The American Council on Exercise funded a study looking into Fila’s fluffy promise that a woman could “achieve amazing results in half the time” with Fila’s new $50 Toning Resistance Tight Capri. Researchers threw 16 women between the ages of 18 and 24 on a treadmill and had them walk for five minutes at different speeds while wearing the pants, and again with regular pants. The result? Here’s what ACE Fitness reported:
Although the research showed a slight increase in calorie burn while wearing Fila’s toning capris, in a real-world scenario that boost would be negligible…
In response to the claims of a 50-percent increase in muscle workouts, the researchers reported that the Fila capris didn’t deliver there either…

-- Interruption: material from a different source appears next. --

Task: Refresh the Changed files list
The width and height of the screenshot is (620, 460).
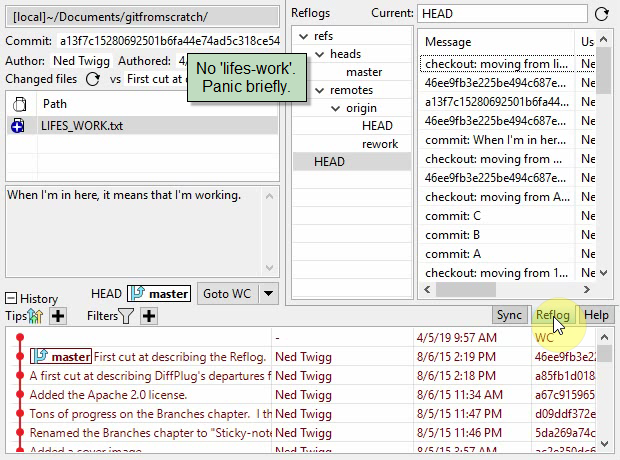Action: 93,79
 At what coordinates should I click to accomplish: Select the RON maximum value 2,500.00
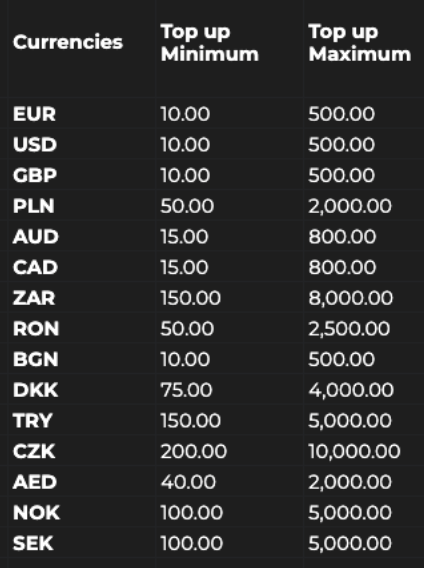click(349, 329)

“In order to provide enough resistance to be beneficial, the pants would have to be so restrictive that you wouldn’t be able to easily move. To achieve a 50-percent increase in muscle activation, you’d have to be wearing something akin to a straight jacket.”

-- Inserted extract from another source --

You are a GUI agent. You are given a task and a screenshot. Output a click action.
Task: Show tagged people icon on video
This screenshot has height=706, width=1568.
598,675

That last quote is from researcher John Porcari. On the up-side, Porcari’s fellow researcher Alexa Kleingartner told ACE, “I wouldn’t recommend buying them to make a difference in the effectiveness of your workout, but the extra compression and tightness may give you a butt lift and a better shape.” If looking good makes you feel like working out, that’s a plus. The pants, in other words, were like Spanx you could show off; they’d make you look skinnier, but they wouldn’t actually make you skinnier.
(Another study found that toning pants increased calories burned while walking up a 5 to 10-percent grade because the clothing resisted hip flexion. But that study was partially funded by a toning clothes company, making it difficult to take seriously.)
Meanwhile, ladies started stuffing their jiggly bits in to resistance pants hoping the clothes would be the miracle companies promised.
Then came the bombshell lawsuit. The Federal Trade Commission fined Reebok $25 million for making false claims about its toning shoes and apparel. The settlement barred Reebok from “making any health or fitness-related efficacy claims for toning shoes and other toning apparel unless the claims are true and backed by scientific evidence.”
Reebok discontinued their EasyTone clothes. Fila doesn’t appear to sell their toning line of clothes anymore either. The closest thing they currently stock is a $35 Chiseled Capri that says it’ll give a “body sculpting boost.”
So really!? NYU medical school students? In Skinesiology’s promo video, the students claim they’ve invented “clothes that work you out!” by naturally resisting the body’s mechanics, “kind of like moving in water which burns up to 50% more calories.” Fifty percent more than what? Sitting on your bum all day?
The video then goes on to state that the “average woman walks 1.5 hours per day, burning 280 calories.” Maybe in New York City? If that were true, nobody would need toning clothes—we’d be infinitely healthier already. According to the CDC, only 21 to 34 percent of US adults walk for 30 minutes five times a week.
But for argument’s sake, let’s say that yes, women walk 1.5 hours per day. That’s how long you’d have to walk, according to Skinesiology, to reap an extra 100-calorie benefit from wearing their tights. So if you’re already walking around a lot, maybe these pants can provide a small benefit. But if they’re as uncomfortable as researcher John Porcari thought they’d have to be to give you a workout, who’d keep them on all day to find out?
Live Science explains that Skinesiology’s claims come from the students’ own lab testing. It’ll be interesting to see what objective researchers find. Have these students stumbled upon a radical new resistance band design that neither Reebok nor Fila’s R&D teams could create?
I hate to lay into entrepreneurial youngsters, but it does seem like you’re repeating the errors of those who have gone before. Please prove me wrong.